**Dataset records:**
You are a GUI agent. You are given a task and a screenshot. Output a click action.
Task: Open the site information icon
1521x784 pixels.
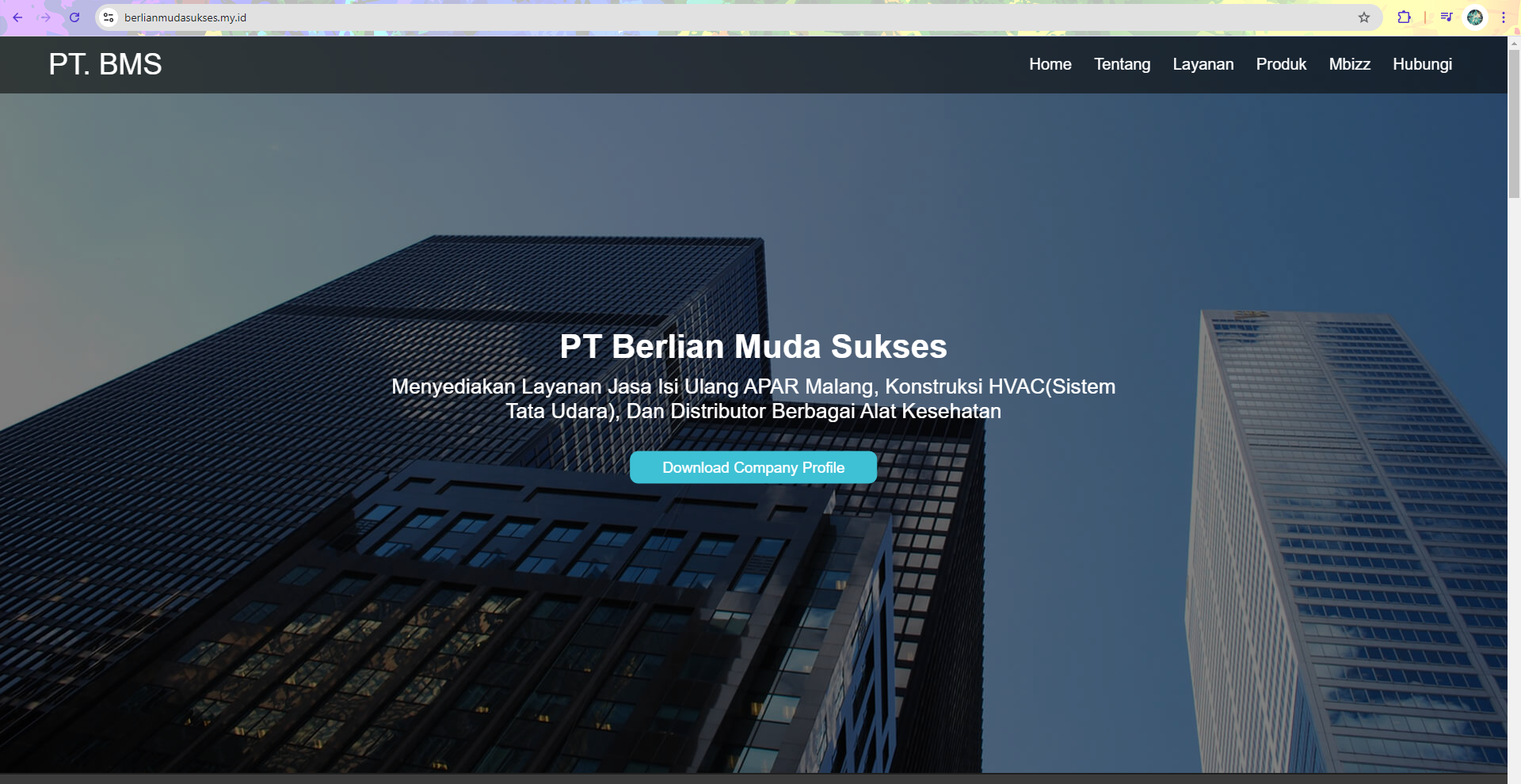(109, 17)
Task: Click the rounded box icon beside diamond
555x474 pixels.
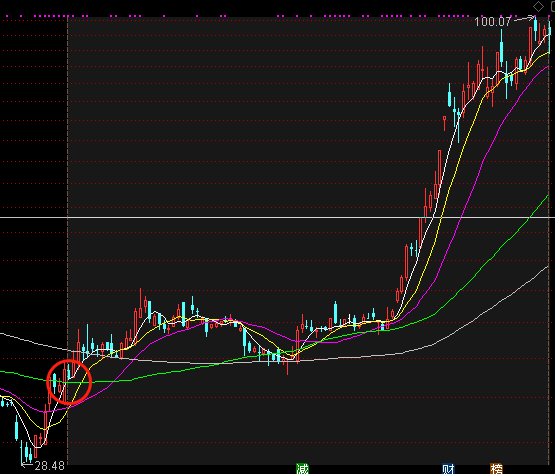Action: tap(553, 6)
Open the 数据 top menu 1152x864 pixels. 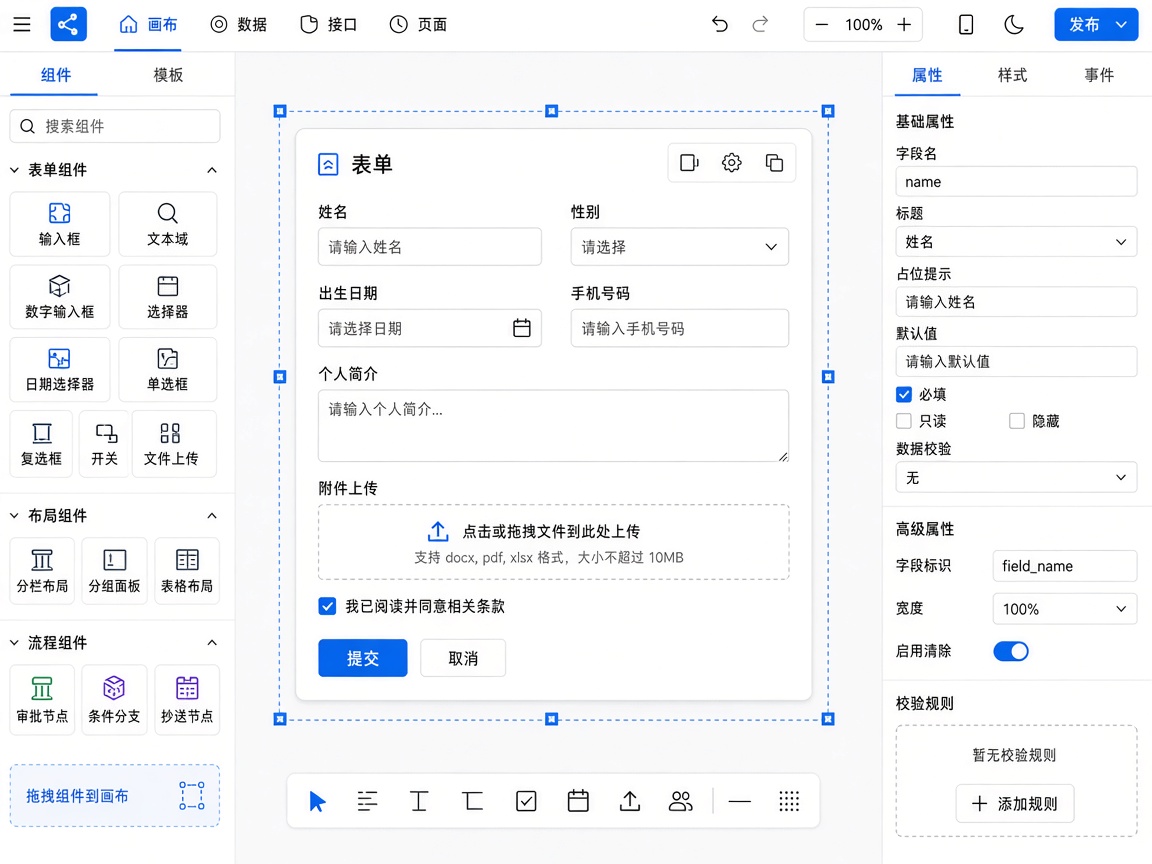(239, 24)
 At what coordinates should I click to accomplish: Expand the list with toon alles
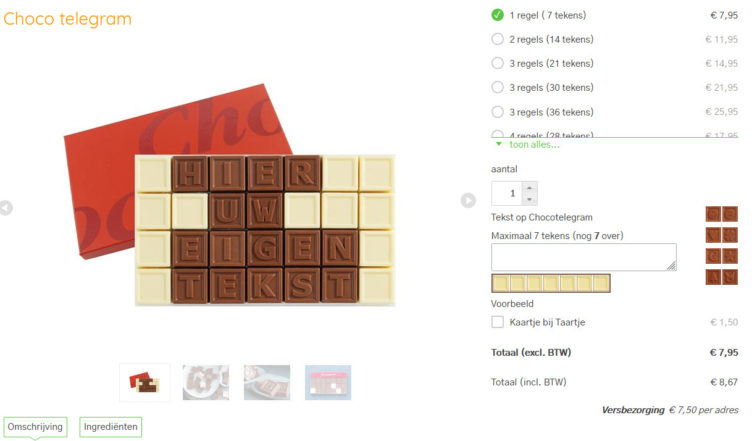[534, 145]
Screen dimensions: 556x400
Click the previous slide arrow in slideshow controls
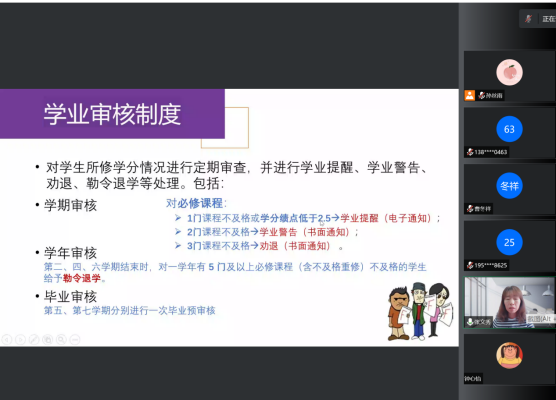tap(7, 339)
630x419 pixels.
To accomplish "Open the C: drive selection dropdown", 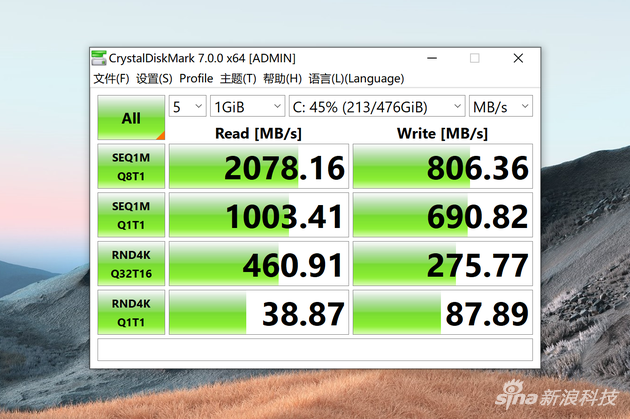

**What you are asked to do:**
Within the data above, how many lines include "icon"? The number alone is the answer.

**Output of the task:**
2